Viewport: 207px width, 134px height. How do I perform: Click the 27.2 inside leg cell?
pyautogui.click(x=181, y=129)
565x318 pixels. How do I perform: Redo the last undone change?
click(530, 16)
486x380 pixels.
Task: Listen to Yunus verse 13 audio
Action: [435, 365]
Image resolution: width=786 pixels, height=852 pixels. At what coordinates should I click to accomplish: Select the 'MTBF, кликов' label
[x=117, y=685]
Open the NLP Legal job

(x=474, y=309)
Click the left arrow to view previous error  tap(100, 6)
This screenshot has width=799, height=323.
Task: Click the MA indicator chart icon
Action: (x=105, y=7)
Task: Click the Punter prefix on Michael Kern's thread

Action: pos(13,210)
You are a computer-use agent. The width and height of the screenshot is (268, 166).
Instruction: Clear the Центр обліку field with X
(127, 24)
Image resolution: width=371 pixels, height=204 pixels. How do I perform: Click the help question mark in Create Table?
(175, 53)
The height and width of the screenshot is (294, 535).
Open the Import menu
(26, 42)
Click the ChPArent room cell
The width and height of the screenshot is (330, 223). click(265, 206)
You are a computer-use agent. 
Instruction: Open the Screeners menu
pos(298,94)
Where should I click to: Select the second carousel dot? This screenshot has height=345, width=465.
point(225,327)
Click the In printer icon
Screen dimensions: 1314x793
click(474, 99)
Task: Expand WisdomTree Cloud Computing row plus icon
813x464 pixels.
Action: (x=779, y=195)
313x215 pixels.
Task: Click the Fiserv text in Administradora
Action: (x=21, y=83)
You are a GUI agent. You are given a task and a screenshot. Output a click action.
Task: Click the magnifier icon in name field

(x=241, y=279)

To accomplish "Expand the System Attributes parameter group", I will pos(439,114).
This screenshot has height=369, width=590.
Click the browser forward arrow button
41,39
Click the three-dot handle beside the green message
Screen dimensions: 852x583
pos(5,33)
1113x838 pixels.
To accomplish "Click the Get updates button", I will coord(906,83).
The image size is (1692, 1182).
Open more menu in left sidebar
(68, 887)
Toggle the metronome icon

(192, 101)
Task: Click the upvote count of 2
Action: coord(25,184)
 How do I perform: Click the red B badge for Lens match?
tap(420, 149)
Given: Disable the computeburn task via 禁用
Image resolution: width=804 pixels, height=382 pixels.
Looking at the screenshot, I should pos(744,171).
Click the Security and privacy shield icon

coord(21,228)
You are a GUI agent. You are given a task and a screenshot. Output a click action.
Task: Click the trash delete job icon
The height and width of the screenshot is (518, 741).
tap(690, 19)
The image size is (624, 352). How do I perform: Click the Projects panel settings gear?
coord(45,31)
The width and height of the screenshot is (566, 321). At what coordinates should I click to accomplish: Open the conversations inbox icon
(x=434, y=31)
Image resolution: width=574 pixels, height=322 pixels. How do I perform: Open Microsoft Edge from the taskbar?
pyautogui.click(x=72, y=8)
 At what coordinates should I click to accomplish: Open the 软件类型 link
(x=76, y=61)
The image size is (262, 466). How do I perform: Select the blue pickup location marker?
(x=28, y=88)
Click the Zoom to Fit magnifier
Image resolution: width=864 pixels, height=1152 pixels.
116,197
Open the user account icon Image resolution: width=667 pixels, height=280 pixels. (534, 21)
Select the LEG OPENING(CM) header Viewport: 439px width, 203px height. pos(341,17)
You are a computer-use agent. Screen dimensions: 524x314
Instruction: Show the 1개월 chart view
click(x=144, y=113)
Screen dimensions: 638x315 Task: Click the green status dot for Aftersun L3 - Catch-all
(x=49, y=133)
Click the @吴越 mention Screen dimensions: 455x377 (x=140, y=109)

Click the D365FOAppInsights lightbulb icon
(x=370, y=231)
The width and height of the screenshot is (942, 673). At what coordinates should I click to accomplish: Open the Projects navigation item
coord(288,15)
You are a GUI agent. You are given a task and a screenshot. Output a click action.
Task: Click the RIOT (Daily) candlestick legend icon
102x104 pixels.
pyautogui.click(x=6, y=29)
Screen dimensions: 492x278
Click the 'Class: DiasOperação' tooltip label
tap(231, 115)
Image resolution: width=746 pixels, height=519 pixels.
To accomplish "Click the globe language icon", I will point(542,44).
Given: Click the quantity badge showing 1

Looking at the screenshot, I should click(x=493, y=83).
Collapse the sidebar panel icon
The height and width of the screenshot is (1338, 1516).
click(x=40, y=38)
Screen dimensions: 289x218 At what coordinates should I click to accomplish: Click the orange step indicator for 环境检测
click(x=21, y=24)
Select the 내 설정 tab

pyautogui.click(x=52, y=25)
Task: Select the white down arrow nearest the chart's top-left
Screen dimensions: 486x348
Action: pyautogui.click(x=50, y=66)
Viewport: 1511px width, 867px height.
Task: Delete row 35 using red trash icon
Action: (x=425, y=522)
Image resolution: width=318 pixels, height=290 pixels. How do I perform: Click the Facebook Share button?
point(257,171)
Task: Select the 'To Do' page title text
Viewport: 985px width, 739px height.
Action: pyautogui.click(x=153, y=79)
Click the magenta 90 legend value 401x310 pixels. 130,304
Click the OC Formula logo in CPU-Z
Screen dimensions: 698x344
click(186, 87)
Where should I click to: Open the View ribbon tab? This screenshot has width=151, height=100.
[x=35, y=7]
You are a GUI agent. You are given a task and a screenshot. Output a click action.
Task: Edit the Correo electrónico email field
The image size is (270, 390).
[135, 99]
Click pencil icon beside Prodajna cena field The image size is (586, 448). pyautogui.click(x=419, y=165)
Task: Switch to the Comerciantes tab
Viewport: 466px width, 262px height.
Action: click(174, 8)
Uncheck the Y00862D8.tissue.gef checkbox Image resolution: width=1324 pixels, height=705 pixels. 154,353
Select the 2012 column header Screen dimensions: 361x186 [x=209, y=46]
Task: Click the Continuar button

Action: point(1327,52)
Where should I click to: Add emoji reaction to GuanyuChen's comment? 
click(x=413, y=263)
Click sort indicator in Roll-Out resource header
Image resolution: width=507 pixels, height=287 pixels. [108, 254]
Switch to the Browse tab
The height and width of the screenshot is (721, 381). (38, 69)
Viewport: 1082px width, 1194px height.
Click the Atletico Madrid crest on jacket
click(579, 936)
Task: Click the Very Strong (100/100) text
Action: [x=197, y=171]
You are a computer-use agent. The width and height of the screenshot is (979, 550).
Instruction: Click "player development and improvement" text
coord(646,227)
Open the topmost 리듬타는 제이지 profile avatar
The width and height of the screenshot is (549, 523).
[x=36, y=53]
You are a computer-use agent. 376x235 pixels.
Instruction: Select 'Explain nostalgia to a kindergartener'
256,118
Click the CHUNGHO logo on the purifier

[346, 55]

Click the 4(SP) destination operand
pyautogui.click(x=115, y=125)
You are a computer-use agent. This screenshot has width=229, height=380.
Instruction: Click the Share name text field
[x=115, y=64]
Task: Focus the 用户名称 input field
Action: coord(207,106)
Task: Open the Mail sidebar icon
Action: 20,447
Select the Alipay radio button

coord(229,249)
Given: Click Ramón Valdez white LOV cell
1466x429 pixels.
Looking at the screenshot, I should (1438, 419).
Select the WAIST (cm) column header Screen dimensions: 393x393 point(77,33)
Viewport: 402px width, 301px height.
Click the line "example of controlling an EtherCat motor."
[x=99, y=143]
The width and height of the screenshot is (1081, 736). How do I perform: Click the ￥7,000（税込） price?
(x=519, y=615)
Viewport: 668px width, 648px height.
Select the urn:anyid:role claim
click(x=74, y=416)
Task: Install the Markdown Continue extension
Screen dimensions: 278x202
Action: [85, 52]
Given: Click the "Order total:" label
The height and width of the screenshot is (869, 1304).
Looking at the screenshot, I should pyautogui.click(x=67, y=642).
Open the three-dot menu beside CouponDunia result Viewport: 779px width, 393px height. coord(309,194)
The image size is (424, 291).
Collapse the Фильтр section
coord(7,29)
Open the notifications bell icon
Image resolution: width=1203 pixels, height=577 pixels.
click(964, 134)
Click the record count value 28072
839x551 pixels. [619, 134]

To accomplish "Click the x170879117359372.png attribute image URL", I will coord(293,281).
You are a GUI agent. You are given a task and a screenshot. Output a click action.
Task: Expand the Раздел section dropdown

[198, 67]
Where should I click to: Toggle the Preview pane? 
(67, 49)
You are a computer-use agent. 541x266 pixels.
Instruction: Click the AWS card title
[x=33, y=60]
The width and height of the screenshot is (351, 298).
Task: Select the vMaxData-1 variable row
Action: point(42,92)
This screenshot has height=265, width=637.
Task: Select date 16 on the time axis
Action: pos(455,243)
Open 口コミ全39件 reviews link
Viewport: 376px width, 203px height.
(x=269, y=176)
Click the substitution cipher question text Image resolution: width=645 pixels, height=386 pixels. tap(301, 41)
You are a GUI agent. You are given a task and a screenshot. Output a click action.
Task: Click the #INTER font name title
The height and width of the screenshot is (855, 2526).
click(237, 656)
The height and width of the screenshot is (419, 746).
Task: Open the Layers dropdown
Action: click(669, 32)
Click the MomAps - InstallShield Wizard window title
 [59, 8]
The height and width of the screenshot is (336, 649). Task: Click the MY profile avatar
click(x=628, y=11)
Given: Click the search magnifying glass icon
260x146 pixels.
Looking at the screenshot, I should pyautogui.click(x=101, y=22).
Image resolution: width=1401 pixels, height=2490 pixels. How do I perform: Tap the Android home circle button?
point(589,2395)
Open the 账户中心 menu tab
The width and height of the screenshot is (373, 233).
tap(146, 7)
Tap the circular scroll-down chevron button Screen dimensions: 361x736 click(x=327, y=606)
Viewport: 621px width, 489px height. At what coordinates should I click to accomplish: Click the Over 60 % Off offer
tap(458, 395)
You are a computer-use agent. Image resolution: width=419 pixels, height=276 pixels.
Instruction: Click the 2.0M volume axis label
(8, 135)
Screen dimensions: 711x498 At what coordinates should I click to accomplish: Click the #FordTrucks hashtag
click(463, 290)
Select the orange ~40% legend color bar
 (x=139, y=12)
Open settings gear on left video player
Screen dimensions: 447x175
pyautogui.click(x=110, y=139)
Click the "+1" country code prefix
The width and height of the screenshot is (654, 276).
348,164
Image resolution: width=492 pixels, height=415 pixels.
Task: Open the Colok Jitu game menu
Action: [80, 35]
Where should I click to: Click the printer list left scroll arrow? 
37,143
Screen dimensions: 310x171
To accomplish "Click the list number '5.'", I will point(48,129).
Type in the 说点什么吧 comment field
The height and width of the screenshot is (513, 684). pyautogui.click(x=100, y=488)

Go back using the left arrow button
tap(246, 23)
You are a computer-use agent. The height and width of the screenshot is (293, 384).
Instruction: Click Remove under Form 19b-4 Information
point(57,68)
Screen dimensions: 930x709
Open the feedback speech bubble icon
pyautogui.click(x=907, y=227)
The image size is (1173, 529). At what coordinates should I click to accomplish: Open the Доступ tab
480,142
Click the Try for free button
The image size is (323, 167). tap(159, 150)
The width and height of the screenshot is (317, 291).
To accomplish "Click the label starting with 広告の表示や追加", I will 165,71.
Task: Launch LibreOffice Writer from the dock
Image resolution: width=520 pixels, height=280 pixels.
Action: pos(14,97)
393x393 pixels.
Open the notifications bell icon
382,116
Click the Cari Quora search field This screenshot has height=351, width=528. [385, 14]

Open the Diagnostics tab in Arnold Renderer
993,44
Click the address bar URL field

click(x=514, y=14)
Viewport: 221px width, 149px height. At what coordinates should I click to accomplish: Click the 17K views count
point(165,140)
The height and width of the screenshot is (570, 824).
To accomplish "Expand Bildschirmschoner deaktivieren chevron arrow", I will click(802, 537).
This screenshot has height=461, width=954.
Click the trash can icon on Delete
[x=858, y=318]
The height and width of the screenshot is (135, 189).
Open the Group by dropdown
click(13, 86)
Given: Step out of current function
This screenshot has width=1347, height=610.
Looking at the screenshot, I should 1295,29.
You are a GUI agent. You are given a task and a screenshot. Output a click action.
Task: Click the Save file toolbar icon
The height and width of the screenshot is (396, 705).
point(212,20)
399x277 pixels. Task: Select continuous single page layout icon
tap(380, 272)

* [Activity]: Repeat, word for word, the lines above between the line holding "Viewport: 466px width, 262px height." and the line holding "Viewport: 1082px width, 1194px height.", inclusive; omit everything else.

* [Response below]:
Viewport: 466px width, 262px height.
Action: click(174, 8)
Uncheck the Y00862D8.tissue.gef checkbox Image resolution: width=1324 pixels, height=705 pixels. 154,353
Select the 2012 column header Screen dimensions: 361x186 [x=209, y=46]
Task: Click the Continuar button

Action: point(1327,52)
Where should I click to: Add emoji reaction to GuanyuChen's comment? 
click(x=413, y=263)
Click sort indicator in Roll-Out resource header
Image resolution: width=507 pixels, height=287 pixels. [108, 254]
Switch to the Browse tab
The height and width of the screenshot is (721, 381). (38, 69)
Viewport: 1082px width, 1194px height.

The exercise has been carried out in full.